Item coordinate data
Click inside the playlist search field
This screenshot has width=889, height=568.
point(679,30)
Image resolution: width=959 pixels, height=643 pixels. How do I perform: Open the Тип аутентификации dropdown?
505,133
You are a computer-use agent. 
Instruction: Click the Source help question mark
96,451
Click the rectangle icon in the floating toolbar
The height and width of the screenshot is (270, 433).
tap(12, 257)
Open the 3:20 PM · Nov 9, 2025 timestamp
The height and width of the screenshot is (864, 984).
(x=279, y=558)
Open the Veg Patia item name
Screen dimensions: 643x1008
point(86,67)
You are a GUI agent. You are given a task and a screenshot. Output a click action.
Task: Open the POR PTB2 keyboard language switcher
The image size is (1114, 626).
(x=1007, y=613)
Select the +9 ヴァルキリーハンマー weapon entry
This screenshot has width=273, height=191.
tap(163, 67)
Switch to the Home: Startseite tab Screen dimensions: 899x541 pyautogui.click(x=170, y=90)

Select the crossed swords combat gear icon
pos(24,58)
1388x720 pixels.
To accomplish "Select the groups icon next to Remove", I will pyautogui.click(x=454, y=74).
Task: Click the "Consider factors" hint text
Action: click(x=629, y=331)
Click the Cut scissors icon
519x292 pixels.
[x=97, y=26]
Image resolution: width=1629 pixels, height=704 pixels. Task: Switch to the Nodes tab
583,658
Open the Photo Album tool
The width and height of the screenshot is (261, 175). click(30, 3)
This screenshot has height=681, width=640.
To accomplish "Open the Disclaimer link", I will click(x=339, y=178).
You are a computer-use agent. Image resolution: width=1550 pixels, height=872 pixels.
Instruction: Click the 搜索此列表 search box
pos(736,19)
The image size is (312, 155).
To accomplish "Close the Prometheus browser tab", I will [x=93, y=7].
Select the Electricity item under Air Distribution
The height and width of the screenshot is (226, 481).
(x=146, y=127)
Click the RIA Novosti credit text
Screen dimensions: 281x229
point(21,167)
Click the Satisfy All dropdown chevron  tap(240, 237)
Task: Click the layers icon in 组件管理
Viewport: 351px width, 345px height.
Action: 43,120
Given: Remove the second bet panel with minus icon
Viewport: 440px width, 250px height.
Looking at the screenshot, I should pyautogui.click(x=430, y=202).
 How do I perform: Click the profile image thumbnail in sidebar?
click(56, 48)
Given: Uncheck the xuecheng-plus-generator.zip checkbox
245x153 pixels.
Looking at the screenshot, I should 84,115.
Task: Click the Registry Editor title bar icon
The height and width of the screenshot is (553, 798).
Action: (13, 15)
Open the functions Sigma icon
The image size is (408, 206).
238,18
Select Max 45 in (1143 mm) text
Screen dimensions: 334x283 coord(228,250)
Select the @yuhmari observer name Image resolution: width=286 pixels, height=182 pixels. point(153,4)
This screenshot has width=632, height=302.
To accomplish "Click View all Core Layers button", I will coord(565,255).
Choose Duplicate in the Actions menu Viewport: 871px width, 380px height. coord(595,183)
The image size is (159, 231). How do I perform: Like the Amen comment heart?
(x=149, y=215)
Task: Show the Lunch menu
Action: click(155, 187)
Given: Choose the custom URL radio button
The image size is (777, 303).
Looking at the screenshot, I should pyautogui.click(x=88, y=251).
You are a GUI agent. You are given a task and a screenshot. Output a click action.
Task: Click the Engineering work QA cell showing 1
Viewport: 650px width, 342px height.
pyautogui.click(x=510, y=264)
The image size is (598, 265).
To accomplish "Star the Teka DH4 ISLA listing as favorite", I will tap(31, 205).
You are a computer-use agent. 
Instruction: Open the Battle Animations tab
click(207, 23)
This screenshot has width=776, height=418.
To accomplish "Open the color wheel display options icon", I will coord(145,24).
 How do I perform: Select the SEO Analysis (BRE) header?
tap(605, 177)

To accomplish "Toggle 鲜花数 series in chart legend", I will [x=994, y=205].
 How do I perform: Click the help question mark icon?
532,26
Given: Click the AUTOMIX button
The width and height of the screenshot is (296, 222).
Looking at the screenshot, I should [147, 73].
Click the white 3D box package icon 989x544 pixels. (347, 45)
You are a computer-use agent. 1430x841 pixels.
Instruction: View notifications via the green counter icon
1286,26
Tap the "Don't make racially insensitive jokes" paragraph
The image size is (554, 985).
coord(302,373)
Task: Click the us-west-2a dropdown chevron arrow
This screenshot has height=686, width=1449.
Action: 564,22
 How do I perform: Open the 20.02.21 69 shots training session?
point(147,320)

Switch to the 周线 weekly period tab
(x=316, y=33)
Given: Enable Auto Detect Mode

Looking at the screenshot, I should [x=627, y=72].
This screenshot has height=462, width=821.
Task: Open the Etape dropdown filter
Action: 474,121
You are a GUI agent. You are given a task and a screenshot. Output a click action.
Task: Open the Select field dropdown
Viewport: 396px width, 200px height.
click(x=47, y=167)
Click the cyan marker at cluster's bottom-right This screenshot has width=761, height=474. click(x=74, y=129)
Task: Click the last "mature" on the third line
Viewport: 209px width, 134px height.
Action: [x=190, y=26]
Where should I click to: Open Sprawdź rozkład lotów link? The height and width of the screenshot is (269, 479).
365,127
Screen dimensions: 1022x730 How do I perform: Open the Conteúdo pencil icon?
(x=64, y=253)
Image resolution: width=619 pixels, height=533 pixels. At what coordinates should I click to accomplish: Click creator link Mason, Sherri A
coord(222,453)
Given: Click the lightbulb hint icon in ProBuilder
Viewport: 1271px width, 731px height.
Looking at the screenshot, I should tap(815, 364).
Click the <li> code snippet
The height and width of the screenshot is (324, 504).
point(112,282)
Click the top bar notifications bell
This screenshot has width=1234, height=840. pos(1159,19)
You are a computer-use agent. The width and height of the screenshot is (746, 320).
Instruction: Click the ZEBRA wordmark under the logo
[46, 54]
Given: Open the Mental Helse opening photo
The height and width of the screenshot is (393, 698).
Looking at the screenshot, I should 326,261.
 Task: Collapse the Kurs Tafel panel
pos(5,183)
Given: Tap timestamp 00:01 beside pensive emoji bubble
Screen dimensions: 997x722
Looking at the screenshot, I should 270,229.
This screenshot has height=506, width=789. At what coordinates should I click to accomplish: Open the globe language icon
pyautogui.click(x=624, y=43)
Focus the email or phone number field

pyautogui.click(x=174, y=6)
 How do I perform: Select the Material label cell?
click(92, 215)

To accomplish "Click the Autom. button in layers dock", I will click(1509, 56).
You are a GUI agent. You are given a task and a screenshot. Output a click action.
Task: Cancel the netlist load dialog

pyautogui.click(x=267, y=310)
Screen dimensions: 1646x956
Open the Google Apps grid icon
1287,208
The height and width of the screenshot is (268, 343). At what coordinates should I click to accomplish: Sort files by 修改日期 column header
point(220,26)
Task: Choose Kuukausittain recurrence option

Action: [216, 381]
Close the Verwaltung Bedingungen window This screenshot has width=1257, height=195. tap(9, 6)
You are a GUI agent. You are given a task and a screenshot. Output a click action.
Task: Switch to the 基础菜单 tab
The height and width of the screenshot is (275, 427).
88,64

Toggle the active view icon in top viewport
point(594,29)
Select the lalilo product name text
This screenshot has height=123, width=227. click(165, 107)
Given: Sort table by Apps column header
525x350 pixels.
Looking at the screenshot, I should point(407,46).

* [Task prompt]
Copy these lines out word for word, covering all of the material above.

* [Exercise response]
Click inside the playlist search field
This screenshot has width=889, height=568.
point(679,30)
Image resolution: width=959 pixels, height=643 pixels. How do I perform: Open the Тип аутентификации dropdown?
505,133
You are a computer-use agent. 
Instruction: Click the Source help question mark
96,451
Click the rectangle icon in the floating toolbar
The height and width of the screenshot is (270, 433).
tap(12, 257)
Open the 3:20 PM · Nov 9, 2025 timestamp
The height and width of the screenshot is (864, 984).
(x=279, y=558)
Open the Veg Patia item name
Screen dimensions: 643x1008
point(86,67)
You are a GUI agent. You are given a task and a screenshot. Output a click action.
Task: Open the POR PTB2 keyboard language switcher
The image size is (1114, 626).
(x=1007, y=613)
Select the +9 ヴァルキリーハンマー weapon entry
This screenshot has width=273, height=191.
tap(163, 67)
Switch to the Home: Startseite tab Screen dimensions: 899x541 pyautogui.click(x=170, y=90)

Select the crossed swords combat gear icon
pos(24,58)
1388x720 pixels.
To accomplish "Select the groups icon next to Remove", I will pyautogui.click(x=454, y=74).
Task: Click the "Consider factors" hint text
Action: click(x=629, y=331)
Click the Cut scissors icon
519x292 pixels.
[x=97, y=26]
Image resolution: width=1629 pixels, height=704 pixels. Task: Switch to the Nodes tab
583,658
Open the Photo Album tool
The width and height of the screenshot is (261, 175). click(30, 3)
This screenshot has height=681, width=640.
To accomplish "Open the Disclaimer link", I will click(x=339, y=178).
You are a computer-use agent. Image resolution: width=1550 pixels, height=872 pixels.
Instruction: Click the 搜索此列表 search box
pos(736,19)
The image size is (312, 155).
To accomplish "Close the Prometheus browser tab", I will [x=93, y=7].
Select the Electricity item under Air Distribution
The height and width of the screenshot is (226, 481).
(x=146, y=127)
Click the RIA Novosti credit text
Screen dimensions: 281x229
point(21,167)
Click the Satisfy All dropdown chevron  tap(240, 237)
Task: Click the layers icon in 组件管理
Viewport: 351px width, 345px height.
Action: 43,120
Given: Remove the second bet panel with minus icon
Viewport: 440px width, 250px height.
Looking at the screenshot, I should pyautogui.click(x=430, y=202).
 How do I perform: Click the profile image thumbnail in sidebar?
click(56, 48)
Given: Uncheck the xuecheng-plus-generator.zip checkbox
245x153 pixels.
Looking at the screenshot, I should 84,115.
Task: Click the Registry Editor title bar icon
The height and width of the screenshot is (553, 798).
Action: (13, 15)
Open the functions Sigma icon
The image size is (408, 206).
238,18
Select Max 45 in (1143 mm) text
Screen dimensions: 334x283 coord(228,250)
Select the @yuhmari observer name Image resolution: width=286 pixels, height=182 pixels. point(153,4)
This screenshot has width=632, height=302.
To accomplish "Click View all Core Layers button", I will coord(565,255).
Choose Duplicate in the Actions menu Viewport: 871px width, 380px height. coord(595,183)
The image size is (159, 231). How do I perform: Like the Amen comment heart?
(x=149, y=215)
Task: Show the Lunch menu
Action: click(155, 187)
Given: Choose the custom URL radio button
The image size is (777, 303).
Looking at the screenshot, I should pyautogui.click(x=88, y=251).
You are a GUI agent. You are given a task and a screenshot. Output a click action.
Task: Click the Engineering work QA cell showing 1
Viewport: 650px width, 342px height.
pyautogui.click(x=510, y=264)
The image size is (598, 265).
To accomplish "Star the Teka DH4 ISLA listing as favorite", I will tap(31, 205).
You are a computer-use agent. 
Instruction: Open the Battle Animations tab
click(207, 23)
This screenshot has width=776, height=418.
To accomplish "Open the color wheel display options icon", I will coord(145,24).
 How do I perform: Select the SEO Analysis (BRE) header?
tap(605, 177)

To accomplish "Toggle 鲜花数 series in chart legend", I will [x=994, y=205].
 How do I perform: Click the help question mark icon?
532,26
Given: Click the AUTOMIX button
The width and height of the screenshot is (296, 222).
Looking at the screenshot, I should [147, 73].
Click the white 3D box package icon 989x544 pixels. (347, 45)
You are a computer-use agent. 1430x841 pixels.
Instruction: View notifications via the green counter icon
1286,26
Tap the "Don't make racially insensitive jokes" paragraph
The image size is (554, 985).
coord(302,373)
Task: Click the us-west-2a dropdown chevron arrow
This screenshot has height=686, width=1449.
Action: 564,22
 How do I perform: Open the 20.02.21 69 shots training session?
point(147,320)

Switch to the 周线 weekly period tab
(x=316, y=33)
Given: Enable Auto Detect Mode

Looking at the screenshot, I should [x=627, y=72].
This screenshot has height=462, width=821.
Task: Open the Etape dropdown filter
Action: 474,121
You are a GUI agent. You are given a task and a screenshot. Output a click action.
Task: Open the Select field dropdown
Viewport: 396px width, 200px height.
click(x=47, y=167)
Click the cyan marker at cluster's bottom-right This screenshot has width=761, height=474. click(x=74, y=129)
Task: Click the last "mature" on the third line
Viewport: 209px width, 134px height.
Action: [x=190, y=26]
Where should I click to: Open Sprawdź rozkład lotów link? The height and width of the screenshot is (269, 479).
365,127
Screen dimensions: 1022x730 How do I perform: Open the Conteúdo pencil icon?
(x=64, y=253)
Image resolution: width=619 pixels, height=533 pixels. At what coordinates should I click to accomplish: Click creator link Mason, Sherri A
coord(222,453)
Given: Click the lightbulb hint icon in ProBuilder
Viewport: 1271px width, 731px height.
Looking at the screenshot, I should tap(815, 364).
Click the <li> code snippet
The height and width of the screenshot is (324, 504).
point(112,282)
Click the top bar notifications bell
This screenshot has width=1234, height=840. pos(1159,19)
You are a computer-use agent. The width and height of the screenshot is (746, 320).
Instruction: Click the ZEBRA wordmark under the logo
[46, 54]
Given: Open the Mental Helse opening photo
The height and width of the screenshot is (393, 698).
Looking at the screenshot, I should 326,261.
 Task: Collapse the Kurs Tafel panel
pos(5,183)
Given: Tap timestamp 00:01 beside pensive emoji bubble
Screen dimensions: 997x722
Looking at the screenshot, I should 270,229.
This screenshot has height=506, width=789. At what coordinates should I click to accomplish: Open the globe language icon
pyautogui.click(x=624, y=43)
Focus the email or phone number field

pyautogui.click(x=174, y=6)
 How do I perform: Select the Material label cell?
click(92, 215)

To accomplish "Click the Autom. button in layers dock", I will click(1509, 56).
You are a GUI agent. You are given a task and a screenshot. Output a click action.
Task: Cancel the netlist load dialog

pyautogui.click(x=267, y=310)
Screen dimensions: 1646x956
Open the Google Apps grid icon
1287,208
The height and width of the screenshot is (268, 343). At what coordinates should I click to accomplish: Sort files by 修改日期 column header
point(220,26)
Task: Choose Kuukausittain recurrence option

Action: [216, 381]
Close the Verwaltung Bedingungen window This screenshot has width=1257, height=195. tap(9, 6)
You are a GUI agent. You are given a task and a screenshot. Output a click action.
Task: Switch to the 基础菜单 tab
The height and width of the screenshot is (275, 427).
88,64

Toggle the active view icon in top viewport
point(594,29)
Select the lalilo product name text
This screenshot has height=123, width=227. click(165, 107)
Given: Sort table by Apps column header
525x350 pixels.
Looking at the screenshot, I should point(407,46).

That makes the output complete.